What is being asked: Starting from the line that contains "Vol. 8 Issue 1 (1331, 1812)", give back every line through the end of the listing exactly as written and no other line.

The input:
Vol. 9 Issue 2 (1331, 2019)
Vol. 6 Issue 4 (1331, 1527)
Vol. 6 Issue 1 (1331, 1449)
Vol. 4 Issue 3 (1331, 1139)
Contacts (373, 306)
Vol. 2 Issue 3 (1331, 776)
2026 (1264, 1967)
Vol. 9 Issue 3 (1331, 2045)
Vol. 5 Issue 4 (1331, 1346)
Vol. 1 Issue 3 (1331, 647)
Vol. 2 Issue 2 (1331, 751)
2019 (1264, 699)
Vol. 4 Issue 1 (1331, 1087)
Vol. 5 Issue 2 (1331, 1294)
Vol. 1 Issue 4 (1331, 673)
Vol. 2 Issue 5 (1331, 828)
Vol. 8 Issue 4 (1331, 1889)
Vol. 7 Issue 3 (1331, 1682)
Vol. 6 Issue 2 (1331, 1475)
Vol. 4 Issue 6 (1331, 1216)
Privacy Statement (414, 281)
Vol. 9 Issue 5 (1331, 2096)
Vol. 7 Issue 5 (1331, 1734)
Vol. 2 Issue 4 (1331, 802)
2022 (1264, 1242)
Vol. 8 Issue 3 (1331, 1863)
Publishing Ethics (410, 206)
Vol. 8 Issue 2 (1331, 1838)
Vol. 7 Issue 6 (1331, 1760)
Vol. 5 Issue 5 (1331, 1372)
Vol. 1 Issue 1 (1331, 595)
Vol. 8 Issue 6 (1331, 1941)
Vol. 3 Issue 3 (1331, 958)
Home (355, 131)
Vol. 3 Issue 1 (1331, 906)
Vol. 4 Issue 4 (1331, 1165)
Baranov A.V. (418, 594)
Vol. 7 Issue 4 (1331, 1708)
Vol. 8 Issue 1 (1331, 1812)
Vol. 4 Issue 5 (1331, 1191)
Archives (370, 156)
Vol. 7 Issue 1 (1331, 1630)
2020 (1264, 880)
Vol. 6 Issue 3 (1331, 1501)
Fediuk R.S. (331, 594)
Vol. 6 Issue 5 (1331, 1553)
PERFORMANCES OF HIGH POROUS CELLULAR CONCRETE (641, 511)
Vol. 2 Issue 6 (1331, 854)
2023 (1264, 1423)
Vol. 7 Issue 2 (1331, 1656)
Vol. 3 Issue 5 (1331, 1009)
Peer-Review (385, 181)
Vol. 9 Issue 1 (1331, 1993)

Solution for this problem:
Vol. 8 Issue 1 (1331, 1812)
Vol. 4 Issue 5 (1331, 1191)
Archives (370, 156)
Vol. 7 Issue 1 (1331, 1630)
2020 (1264, 880)
Vol. 6 Issue 3 (1331, 1501)
Fediuk R.S. (331, 594)
Vol. 6 Issue 5 (1331, 1553)
PERFORMANCES OF HIGH POROUS CELLULAR CONCRETE (641, 511)
Vol. 2 Issue 6 (1331, 854)
2023 (1264, 1423)
Vol. 7 Issue 2 (1331, 1656)
Vol. 3 Issue 5 (1331, 1009)
Peer-Review (385, 181)
Vol. 9 Issue 1 (1331, 1993)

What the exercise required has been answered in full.